Print the full listing below exactly, keeping every character as it stands.
╔══
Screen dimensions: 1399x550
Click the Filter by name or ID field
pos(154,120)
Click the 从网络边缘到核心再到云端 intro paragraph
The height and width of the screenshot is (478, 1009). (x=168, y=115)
╚══
(Reply)
Screen dimensions: 1399x550
Click the Filter by name or ID field
pos(154,120)
Click the 从网络边缘到核心再到云端 intro paragraph
The height and width of the screenshot is (478, 1009). (x=168, y=115)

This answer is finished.